Phorbol diesters induce macrophage-like differentiation in KG-1 and HL-60 human acute myelogenous leukemia cell lines. We developed a cloned subline of KG-1, known as KG-1a, that does not differentiate when exposed to phorbol diesters. Both KG-1 and KG-1a cells have a single class of specific high-affinity receptors for labeled phorbol-12,13-dibutyrate with a mean Kd of 1.47 +/- 0.10 (S.E.) X 10(-8) M and 0.85 +/- 0.20 X 10(-8) M for the sensitive parental KG-1 line and the resistant KG-1a subline, respectively (p less than 0.025). The number of [3H]phorbol-12,13-dibutyrate binding sites (mean +/- S.E.) per cell was 3.85 +/- 0.98 X 10(5) and 3.94 +/- 0.31 X 10(5) on KG-1 and resistant KG-1a cells, respectively. We observed no significant decrease of specific binding with time (down regulation) in either KG-1, KG-1a, or HL-60 cells, suggesting that down regulation of specific phorbol-12,13-dibutyrate binding is not critical to induction of differentiation. Our data also confirm that the presence of specific high-affinity phorbol receptors on leukemic cells does not assure that phorbol diesters can trigger their differentiation.

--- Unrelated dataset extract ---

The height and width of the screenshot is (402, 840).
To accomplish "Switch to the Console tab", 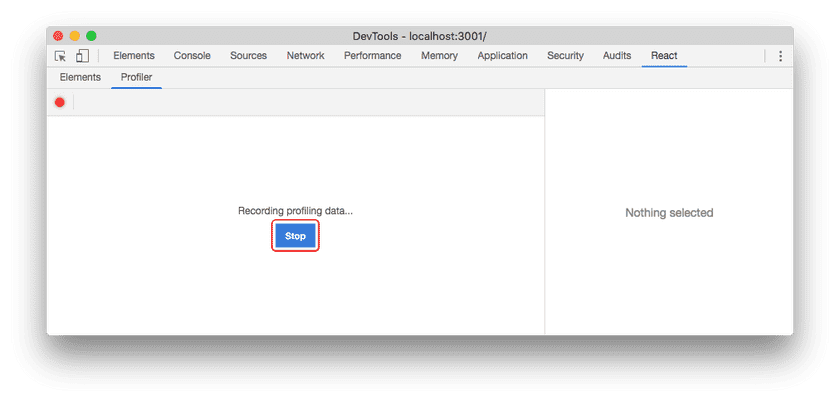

佛波酯可诱导KG-1和HL-60人急性髓性白血病细胞系向巨噬细胞样分化。我们培育了KG-1的一个克隆亚系,称为KG-1a,当暴露于佛波酯时它不会分化。KG-1和KG-1a细胞都有一类针对标记的佛波醇-12,13-二丁酸酯的特异性高亲和力受体,敏感的亲本KG-1细胞系和抗性的KG-1a亚系的平均解离常数(Kd)分别为1.47±0.10(标准误)×10⁻⁸M和0.85±0.20×10⁻⁸M(p<0.025)。每个细胞上[³H]佛波醇-12,13-二丁酸酯结合位点的数量(平均值±标准误)在KG-1细胞和抗性KG-1a细胞上分别为3.85±0.98×10⁵和3.94±0.31×10⁵。我们在KG-1、KG-1a或HL-60细胞中均未观察到特异性结合随时间的显著降低(下调),这表明特异性佛波醇-12,13-二丁酸酯结合的下调对分化诱导并不关键。我们的数据还证实,白血病细胞上存在特异性高亲和力佛波醇受体并不能确保佛波酯能触发它们的分化。